2 thoughts on “Xanthippus of Carthage

  1. I’ve always wondered, Romans have faced elephants in battles numerous times, against Epirus and Carthage, but why they never bother to import some for their own? Would like to know your insights on it.

    Wonderful post by the way, I’m glad I found you.


    • They did.
      Although tactics were native at Rome, by the late third and second century BC there is clear evidence of Greek influence on Roman generalship and methods of fighting. Scipio, we are told, was a keen reader of Xenophon’s Cyropaedia, a work in which the Greek expert offered in Persian guise his proposals for Greek military reform.

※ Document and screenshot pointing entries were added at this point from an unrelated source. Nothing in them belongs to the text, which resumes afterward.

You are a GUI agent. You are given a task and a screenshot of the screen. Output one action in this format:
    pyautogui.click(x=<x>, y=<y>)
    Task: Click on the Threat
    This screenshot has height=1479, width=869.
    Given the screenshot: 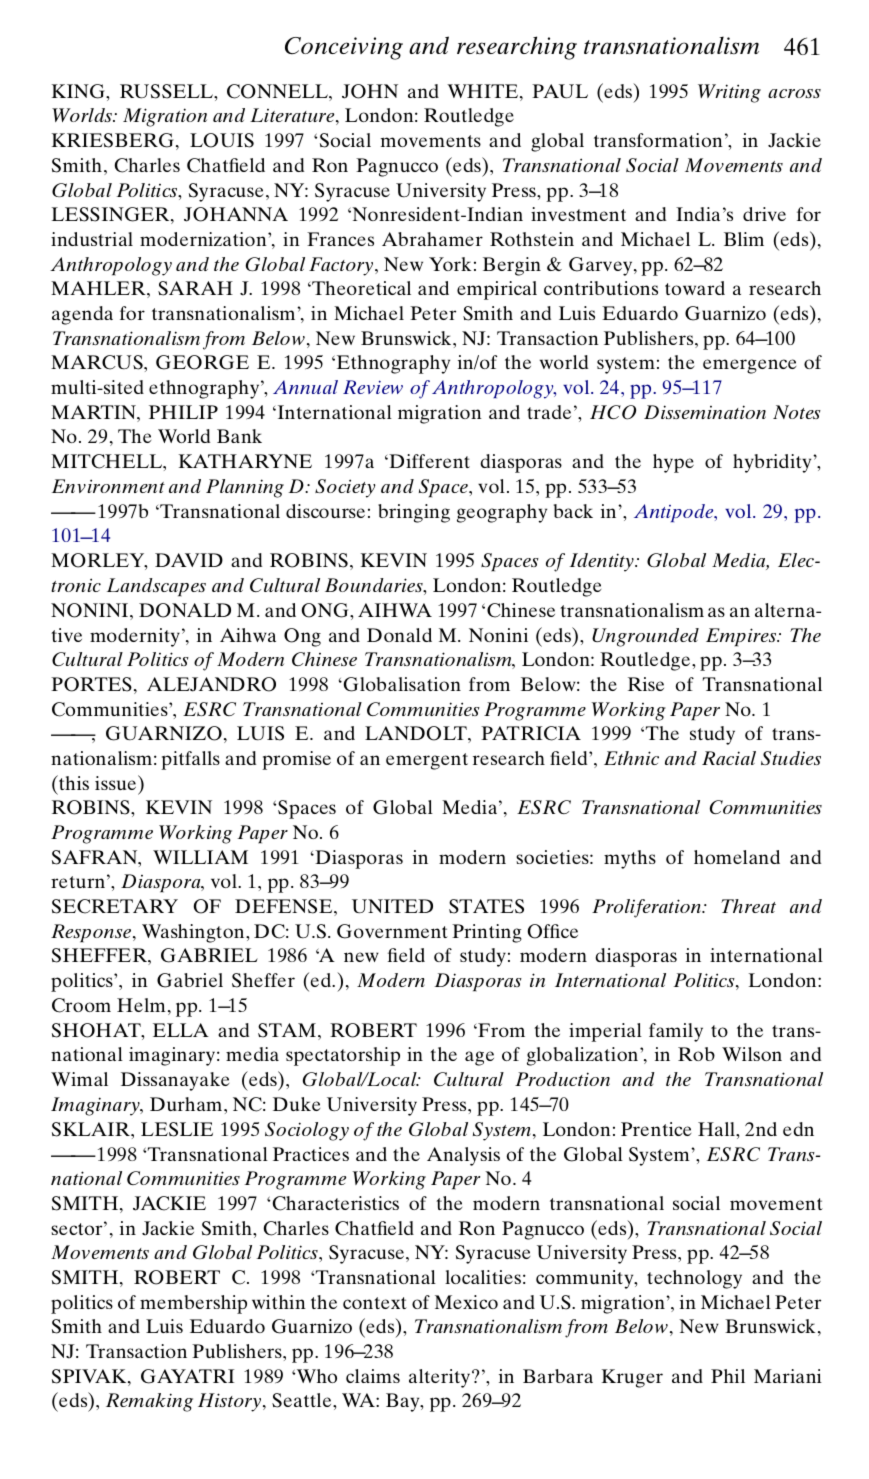 What is the action you would take?
    pyautogui.click(x=748, y=906)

By Paullus’s day Roman cavalry equipment had been reformed on the Greek model. The Romans had also begun actively seeking out specialist Greek troops, like the archers from Crete, rather than merely using them when sent by their allies. Elephants too were part of an integrated Hellenistic army. A force of them had been brought from Africa at the beginning of the war against Perseus, and Aemilius used them at Pydna. Thirty years before, Flamininus had used elephants to fight Philip V at Cynoscephalae. The Romans may have learned more about elephants from fighting Carthaginians than from reading Greek manuals, but this was Greek doctrine at second hand: the army of Carthage was modeled on Greek armies, and Hannibal himself was a Hellenized commander. Now the Romans were using Greek stratagems; now the Romans knew Greek lore like the path around the back of the pass at Thermopylae. Now Romans could be imagined debating questions like, Who is the greatest general of all time?—questions that implied that some of them at least had come to share the Greek conception of generalship as a competition in technical expertise.